Я же развернул к себе дощечку, заработав режиком.
«Я не хотел оскорбить или обидеть вас, но первые разумные существа, которых я встретил, хотели убить меня из-за парочки простых артефактов. И их никто не пытался остановить: они явно промышляли там не первый день. Я не уверен, что готов сейчас доверять кому бы то ни было, особенно после того, как на меня кидались с оружием, едва услышав что-то про убийство. Если мне не рады в этом городе, я готов уйти. Просто скажите мне об этом, и без крайней нужды мы не встретимся».
Священник, пробежавшись глазами по тексту, покачал головой:
— Первый Город готов принять каждого, кто готов соблюдать наши законы. Не имеет значение то, какому богу ты поклоняешься, чьим покровительством пользуешься или какие силы используешь. — Я вздрогнул, ибо в глубине голубых глаз блондина промелькнул смертоносный холод. — Соблюдай законы, плати налоги — и можешь оставаться в черте города столько, сколько необходимо, и посещать его, когда необходимо. Теперь ты готов ответить на мой вопрос?
И он повторил его, исполняя, видимо, какой-то ритуал. И на этот раз чуждое, могущественное внимание я почувствовал всем телом. Словно гравитация возросла, надавив на плечи и требуя дать ответ на заданный вопрос.
Игры кончились, и я, сглотнув, кивнул.
В ту же секунду давление исчезло, и священник расплылся в широкой улыбке:
— От лица служителей пантеона я благодарю тебя за устранение угрозы, и прошу указать несколько точнее, где ты оставил тела бандитов… и где были упокоены их жертвы. Необходимо достойно похоронить их, покуда тёмные силы не подняли их трупы и не напитали силой беспокойный дух.
«Такое возможно? И каков тогда ритуал правильного погребения?».
Священник не стал отмалчиваться или возмущаться моему любопытству, спокойно и даже в какой-то мере довольно ответив.
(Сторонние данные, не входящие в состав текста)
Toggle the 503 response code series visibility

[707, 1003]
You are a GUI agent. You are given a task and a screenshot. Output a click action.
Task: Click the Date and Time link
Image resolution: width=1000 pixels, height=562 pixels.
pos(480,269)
— Обычно мертвецов сжигают, читая в процессе соответствующие молитвы. Но вне городов обходятся погребением под камнями и воззванием к богам из числа тех, что могут откликнуться на твой зов. Это или твои боги-покровители, или боги усопшего. Даже самый страшный и злой человек может вознести молитву ради того, чтобы указать путь душе покойного, и Боги откликнутся ему.